> What the task asks: Reproduce all lines of the listing below in which the word "refresh" occurs.

> Supplied material:
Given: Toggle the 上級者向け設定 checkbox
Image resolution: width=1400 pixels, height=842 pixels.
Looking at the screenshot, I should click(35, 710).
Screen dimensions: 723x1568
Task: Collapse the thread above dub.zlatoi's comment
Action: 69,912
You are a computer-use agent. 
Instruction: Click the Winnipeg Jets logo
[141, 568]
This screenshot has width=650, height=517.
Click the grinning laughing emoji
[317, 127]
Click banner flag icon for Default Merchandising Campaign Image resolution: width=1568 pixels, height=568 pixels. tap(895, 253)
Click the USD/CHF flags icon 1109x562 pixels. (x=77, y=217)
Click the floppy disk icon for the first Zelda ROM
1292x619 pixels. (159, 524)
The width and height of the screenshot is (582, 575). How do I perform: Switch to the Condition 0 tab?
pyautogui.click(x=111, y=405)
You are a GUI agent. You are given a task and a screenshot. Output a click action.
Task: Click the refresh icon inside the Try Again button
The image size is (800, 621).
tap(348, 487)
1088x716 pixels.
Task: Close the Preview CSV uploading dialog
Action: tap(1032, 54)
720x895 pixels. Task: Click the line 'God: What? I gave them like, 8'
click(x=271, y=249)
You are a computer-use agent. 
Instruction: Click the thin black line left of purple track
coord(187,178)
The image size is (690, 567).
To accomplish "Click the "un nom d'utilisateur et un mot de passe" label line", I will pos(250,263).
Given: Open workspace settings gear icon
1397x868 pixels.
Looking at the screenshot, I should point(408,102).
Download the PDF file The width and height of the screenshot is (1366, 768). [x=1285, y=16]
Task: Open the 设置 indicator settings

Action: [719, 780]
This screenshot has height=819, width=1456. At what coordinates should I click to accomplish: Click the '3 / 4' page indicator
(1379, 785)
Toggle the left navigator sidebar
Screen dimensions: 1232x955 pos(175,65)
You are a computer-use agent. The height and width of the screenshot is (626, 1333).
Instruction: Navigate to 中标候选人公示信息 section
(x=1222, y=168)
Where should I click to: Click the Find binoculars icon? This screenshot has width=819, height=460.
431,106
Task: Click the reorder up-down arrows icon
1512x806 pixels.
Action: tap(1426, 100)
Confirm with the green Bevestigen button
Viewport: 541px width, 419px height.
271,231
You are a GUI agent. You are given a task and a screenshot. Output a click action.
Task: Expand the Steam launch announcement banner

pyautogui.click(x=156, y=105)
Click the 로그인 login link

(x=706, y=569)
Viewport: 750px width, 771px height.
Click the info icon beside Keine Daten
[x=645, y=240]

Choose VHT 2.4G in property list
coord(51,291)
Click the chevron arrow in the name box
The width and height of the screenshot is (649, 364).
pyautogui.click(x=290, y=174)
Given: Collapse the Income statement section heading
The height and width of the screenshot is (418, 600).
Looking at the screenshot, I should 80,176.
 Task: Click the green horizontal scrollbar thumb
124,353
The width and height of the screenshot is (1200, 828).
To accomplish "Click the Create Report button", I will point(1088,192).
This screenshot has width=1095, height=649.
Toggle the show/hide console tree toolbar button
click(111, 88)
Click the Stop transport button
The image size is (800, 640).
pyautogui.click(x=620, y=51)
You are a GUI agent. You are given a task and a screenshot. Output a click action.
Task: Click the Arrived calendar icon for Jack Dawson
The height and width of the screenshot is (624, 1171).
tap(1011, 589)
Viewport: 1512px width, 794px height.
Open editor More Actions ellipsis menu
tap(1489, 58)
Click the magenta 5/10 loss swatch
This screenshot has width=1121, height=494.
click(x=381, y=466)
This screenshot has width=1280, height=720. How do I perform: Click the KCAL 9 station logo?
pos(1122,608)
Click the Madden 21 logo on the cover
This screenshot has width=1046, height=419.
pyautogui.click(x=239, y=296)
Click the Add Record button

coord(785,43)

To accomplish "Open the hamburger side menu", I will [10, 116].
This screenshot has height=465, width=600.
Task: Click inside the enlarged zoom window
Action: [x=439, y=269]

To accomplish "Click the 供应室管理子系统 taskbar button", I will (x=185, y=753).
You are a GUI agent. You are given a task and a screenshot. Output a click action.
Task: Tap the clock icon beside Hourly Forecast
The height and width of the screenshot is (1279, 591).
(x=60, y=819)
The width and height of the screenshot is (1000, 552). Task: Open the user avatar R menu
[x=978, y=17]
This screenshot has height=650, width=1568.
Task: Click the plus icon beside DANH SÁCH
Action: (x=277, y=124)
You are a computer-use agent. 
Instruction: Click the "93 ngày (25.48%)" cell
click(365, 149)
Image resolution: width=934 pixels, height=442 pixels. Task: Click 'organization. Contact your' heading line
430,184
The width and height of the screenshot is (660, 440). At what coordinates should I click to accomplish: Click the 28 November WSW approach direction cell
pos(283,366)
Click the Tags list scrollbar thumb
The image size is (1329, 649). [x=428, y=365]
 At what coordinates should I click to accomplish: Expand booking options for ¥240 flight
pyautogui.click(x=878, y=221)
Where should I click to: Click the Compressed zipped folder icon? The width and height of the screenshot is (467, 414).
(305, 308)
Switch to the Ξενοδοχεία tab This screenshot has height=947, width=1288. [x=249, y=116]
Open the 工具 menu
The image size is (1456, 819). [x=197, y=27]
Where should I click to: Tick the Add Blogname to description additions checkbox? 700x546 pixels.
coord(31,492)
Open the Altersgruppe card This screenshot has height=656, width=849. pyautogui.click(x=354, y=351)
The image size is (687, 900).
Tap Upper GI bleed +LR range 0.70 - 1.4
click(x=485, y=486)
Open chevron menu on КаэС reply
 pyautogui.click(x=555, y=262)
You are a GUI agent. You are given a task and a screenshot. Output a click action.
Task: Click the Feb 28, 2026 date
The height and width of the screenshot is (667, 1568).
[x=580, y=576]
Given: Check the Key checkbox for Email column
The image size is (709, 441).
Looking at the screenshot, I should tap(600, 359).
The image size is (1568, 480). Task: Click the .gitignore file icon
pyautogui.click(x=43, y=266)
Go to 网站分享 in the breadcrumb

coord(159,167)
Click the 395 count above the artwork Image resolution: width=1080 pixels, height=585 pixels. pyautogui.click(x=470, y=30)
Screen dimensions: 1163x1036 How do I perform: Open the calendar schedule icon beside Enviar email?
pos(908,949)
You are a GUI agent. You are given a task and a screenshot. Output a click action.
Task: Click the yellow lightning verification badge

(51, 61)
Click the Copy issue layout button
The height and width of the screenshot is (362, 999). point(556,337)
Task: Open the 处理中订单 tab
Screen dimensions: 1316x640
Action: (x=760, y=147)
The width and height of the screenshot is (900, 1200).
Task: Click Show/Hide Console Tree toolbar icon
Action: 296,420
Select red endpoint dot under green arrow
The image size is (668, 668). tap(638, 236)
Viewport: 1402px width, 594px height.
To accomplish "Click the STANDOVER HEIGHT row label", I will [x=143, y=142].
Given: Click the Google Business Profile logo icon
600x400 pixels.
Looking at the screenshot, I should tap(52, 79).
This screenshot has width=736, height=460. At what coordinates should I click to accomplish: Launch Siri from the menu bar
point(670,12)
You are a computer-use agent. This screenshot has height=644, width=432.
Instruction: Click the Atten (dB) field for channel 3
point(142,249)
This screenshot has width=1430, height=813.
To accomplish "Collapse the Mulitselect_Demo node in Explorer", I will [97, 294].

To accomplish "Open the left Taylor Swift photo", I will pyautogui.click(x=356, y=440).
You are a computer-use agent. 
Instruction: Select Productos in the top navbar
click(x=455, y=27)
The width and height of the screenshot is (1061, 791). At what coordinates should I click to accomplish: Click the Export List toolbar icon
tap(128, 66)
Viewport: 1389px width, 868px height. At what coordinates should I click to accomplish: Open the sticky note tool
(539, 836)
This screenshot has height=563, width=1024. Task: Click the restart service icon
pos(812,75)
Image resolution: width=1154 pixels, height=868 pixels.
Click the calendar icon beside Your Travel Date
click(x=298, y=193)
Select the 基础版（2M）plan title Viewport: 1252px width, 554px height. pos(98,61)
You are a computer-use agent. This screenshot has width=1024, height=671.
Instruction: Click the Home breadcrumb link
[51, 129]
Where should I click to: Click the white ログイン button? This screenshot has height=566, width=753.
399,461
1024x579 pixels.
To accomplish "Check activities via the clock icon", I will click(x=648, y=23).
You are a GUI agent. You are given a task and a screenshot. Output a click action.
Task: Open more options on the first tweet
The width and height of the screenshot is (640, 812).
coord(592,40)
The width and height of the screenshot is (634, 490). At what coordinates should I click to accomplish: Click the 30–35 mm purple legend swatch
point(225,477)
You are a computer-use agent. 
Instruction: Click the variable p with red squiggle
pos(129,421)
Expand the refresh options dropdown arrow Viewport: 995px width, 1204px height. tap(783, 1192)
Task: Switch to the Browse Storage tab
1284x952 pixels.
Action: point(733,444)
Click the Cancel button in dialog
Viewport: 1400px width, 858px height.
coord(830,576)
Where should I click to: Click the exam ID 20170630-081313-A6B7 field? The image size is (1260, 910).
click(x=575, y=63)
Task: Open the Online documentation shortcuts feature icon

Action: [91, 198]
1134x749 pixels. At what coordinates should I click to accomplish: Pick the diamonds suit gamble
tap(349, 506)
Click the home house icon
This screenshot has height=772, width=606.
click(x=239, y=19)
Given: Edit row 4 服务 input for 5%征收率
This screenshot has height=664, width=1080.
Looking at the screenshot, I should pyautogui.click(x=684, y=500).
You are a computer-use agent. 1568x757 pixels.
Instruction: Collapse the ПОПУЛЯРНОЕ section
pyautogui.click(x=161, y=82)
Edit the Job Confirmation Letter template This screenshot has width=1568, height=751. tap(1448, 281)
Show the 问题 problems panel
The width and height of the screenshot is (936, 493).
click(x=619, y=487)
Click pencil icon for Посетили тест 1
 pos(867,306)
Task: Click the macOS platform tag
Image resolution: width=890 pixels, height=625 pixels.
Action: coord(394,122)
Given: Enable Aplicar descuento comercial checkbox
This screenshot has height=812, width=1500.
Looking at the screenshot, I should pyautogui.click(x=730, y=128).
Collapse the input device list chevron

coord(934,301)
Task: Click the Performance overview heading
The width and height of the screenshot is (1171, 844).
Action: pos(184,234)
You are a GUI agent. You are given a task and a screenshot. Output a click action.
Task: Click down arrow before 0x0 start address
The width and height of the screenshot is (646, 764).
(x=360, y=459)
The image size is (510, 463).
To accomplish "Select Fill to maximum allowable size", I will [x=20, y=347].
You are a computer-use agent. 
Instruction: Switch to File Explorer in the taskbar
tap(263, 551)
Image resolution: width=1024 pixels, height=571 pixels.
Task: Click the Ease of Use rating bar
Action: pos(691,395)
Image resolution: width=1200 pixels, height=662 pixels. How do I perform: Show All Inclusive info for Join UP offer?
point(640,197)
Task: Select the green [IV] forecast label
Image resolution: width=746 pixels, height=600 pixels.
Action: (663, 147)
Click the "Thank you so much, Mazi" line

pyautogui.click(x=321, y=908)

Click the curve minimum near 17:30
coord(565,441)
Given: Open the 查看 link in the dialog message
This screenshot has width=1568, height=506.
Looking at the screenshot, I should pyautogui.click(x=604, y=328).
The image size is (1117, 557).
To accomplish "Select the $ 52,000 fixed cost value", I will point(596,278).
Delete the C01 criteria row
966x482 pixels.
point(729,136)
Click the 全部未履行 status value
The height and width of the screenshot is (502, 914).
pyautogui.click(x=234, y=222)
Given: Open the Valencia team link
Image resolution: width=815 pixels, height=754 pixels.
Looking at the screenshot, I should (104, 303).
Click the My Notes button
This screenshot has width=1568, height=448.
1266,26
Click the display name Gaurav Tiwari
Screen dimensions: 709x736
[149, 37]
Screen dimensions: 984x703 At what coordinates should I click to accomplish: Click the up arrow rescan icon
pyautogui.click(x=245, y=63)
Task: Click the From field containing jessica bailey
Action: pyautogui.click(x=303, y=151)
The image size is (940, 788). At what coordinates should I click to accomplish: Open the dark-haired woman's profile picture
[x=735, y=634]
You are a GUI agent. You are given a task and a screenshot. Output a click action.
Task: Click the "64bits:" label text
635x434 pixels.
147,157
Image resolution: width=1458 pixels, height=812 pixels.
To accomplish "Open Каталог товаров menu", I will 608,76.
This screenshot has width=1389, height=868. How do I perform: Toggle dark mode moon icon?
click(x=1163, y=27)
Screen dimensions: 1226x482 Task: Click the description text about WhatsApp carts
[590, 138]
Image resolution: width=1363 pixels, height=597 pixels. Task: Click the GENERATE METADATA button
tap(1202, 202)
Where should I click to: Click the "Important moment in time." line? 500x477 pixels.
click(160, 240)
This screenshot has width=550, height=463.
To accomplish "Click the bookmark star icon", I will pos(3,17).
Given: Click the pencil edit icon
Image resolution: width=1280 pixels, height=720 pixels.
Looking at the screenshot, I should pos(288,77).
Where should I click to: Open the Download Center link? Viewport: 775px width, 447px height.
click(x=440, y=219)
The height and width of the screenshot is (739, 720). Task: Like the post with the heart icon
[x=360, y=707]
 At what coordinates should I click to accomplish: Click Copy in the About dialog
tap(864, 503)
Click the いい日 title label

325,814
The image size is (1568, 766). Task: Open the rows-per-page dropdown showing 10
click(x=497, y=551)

> Answer area:
Task: Click the refresh icon inside the Try Again button
Expand the refresh options dropdown arrow Viewport: 995px width, 1204px height. tap(783, 1192)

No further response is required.